# EXERCISE BRIEF
From the line with "630x802 pixels." through the line with "Select the Solana", inclusive, return each line of the data below exactly and leave the rest out.

# INPUT DATA

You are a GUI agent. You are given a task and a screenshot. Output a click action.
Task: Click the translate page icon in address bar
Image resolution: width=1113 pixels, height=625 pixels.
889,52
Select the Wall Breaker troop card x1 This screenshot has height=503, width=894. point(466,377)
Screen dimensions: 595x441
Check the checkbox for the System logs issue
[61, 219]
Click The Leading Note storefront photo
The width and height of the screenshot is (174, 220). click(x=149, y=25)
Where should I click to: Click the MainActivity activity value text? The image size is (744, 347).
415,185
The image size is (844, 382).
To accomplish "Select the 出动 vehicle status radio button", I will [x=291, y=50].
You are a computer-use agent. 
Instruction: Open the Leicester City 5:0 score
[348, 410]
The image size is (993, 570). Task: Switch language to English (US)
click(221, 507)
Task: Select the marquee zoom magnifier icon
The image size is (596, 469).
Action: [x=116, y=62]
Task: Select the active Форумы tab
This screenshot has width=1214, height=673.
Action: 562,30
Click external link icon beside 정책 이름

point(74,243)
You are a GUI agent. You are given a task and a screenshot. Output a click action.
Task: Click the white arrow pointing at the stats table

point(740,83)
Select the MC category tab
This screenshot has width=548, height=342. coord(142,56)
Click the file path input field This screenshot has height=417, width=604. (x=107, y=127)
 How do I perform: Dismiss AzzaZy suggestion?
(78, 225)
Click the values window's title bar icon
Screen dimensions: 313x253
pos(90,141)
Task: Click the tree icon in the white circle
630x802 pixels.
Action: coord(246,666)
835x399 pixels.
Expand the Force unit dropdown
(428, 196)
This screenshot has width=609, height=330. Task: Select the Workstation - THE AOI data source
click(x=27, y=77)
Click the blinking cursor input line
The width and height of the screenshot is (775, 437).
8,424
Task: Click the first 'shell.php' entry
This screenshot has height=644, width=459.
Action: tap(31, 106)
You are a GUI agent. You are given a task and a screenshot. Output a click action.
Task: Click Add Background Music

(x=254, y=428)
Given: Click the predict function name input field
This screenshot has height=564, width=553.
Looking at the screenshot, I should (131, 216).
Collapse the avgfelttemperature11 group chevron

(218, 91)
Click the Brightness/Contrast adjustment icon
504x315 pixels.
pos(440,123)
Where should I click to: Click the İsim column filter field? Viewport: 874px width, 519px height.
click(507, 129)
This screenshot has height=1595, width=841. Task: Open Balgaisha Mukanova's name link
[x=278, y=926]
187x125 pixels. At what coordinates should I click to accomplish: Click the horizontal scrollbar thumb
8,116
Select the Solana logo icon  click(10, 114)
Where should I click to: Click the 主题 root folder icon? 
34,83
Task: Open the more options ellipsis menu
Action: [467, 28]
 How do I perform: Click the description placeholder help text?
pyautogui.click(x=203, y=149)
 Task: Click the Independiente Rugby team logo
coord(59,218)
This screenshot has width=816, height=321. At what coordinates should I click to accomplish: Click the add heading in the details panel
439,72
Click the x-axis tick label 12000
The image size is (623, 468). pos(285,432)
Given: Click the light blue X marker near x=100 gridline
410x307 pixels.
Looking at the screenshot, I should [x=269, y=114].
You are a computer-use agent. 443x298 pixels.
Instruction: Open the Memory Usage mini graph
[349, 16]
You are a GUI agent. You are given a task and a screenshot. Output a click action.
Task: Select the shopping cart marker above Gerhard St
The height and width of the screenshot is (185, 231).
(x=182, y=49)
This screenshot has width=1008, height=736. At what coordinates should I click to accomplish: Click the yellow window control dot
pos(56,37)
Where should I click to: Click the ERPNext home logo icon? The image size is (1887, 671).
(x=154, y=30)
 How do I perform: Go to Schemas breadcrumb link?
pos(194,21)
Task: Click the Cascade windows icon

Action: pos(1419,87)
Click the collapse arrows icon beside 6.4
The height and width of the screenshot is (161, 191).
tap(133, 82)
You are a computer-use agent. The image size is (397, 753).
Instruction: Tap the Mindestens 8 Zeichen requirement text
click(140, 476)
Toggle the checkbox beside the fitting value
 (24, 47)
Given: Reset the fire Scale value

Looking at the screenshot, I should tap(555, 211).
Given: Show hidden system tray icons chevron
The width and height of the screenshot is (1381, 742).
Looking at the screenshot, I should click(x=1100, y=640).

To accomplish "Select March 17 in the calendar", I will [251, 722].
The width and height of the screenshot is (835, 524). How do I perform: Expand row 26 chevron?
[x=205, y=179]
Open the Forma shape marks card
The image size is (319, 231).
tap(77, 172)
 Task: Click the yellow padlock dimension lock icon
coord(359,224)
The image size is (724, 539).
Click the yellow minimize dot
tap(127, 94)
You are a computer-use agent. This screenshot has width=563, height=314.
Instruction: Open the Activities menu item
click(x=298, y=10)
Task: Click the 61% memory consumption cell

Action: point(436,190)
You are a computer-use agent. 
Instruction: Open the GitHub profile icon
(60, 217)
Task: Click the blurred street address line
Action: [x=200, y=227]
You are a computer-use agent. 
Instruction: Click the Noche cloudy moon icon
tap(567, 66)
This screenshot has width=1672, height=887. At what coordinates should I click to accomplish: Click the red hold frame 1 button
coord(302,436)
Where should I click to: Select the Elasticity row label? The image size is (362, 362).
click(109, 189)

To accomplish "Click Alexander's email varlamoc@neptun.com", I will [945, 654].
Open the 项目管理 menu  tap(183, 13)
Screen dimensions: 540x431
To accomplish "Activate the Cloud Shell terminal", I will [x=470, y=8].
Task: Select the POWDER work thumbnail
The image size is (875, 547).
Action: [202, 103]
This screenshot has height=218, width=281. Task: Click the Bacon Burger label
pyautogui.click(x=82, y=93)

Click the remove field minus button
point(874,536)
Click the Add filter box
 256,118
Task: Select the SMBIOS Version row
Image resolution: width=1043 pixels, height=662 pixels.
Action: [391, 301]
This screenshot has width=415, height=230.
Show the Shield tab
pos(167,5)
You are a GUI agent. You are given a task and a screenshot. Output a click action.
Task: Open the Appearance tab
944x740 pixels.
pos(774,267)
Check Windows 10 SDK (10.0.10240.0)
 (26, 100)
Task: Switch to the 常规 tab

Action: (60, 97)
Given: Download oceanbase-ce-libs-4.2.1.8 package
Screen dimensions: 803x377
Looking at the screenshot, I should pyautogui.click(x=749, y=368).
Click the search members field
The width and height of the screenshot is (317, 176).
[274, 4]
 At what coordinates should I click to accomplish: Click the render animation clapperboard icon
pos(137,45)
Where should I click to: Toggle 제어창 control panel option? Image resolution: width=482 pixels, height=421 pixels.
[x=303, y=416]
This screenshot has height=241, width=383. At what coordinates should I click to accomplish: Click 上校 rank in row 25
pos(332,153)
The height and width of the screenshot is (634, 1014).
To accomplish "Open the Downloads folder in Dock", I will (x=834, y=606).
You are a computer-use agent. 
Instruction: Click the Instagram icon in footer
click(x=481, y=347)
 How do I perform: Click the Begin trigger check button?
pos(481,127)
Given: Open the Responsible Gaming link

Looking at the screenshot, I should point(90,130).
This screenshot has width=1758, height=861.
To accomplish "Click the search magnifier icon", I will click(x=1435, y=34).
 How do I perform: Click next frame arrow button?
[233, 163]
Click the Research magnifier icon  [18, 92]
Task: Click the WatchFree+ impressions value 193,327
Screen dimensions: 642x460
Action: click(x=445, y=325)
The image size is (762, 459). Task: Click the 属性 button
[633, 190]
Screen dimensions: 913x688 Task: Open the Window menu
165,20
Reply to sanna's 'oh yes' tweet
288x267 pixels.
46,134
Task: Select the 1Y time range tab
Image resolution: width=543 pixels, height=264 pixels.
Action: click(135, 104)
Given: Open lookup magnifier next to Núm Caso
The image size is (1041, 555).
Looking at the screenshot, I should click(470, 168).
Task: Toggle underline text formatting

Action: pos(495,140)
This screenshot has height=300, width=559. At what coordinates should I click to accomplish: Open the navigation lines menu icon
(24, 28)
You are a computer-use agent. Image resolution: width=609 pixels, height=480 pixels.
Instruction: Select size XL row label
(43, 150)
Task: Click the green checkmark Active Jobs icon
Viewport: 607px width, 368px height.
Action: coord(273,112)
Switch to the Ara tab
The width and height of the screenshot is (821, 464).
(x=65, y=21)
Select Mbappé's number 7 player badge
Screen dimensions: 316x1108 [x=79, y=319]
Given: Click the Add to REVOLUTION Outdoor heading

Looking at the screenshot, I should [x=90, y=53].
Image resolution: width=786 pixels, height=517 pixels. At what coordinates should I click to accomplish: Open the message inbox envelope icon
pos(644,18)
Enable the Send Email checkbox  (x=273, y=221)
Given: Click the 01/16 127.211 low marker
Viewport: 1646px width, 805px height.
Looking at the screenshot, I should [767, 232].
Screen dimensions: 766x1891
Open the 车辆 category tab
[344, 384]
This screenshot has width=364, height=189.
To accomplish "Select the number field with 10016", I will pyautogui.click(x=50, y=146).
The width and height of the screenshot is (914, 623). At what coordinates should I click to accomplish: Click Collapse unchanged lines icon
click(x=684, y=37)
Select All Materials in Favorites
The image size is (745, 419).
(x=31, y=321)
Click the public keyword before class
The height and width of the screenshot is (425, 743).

# RESPONSE
630x802 pixels.
Action: coord(246,666)
835x399 pixels.
Expand the Force unit dropdown
(428, 196)
This screenshot has width=609, height=330. Task: Select the Workstation - THE AOI data source
click(x=27, y=77)
Click the blinking cursor input line
The width and height of the screenshot is (775, 437).
8,424
Task: Click the first 'shell.php' entry
This screenshot has height=644, width=459.
Action: tap(31, 106)
You are a GUI agent. You are given a task and a screenshot. Output a click action.
Task: Click Add Background Music

(x=254, y=428)
Given: Click the predict function name input field
This screenshot has height=564, width=553.
Looking at the screenshot, I should (131, 216).
Collapse the avgfelttemperature11 group chevron

(218, 91)
Click the Brightness/Contrast adjustment icon
504x315 pixels.
pos(440,123)
Where should I click to: Click the İsim column filter field? Viewport: 874px width, 519px height.
click(507, 129)
This screenshot has height=1595, width=841. Task: Open Balgaisha Mukanova's name link
[x=278, y=926]
187x125 pixels. At what coordinates should I click to accomplish: Click the horizontal scrollbar thumb
8,116
Select the Solana logo icon  click(10, 114)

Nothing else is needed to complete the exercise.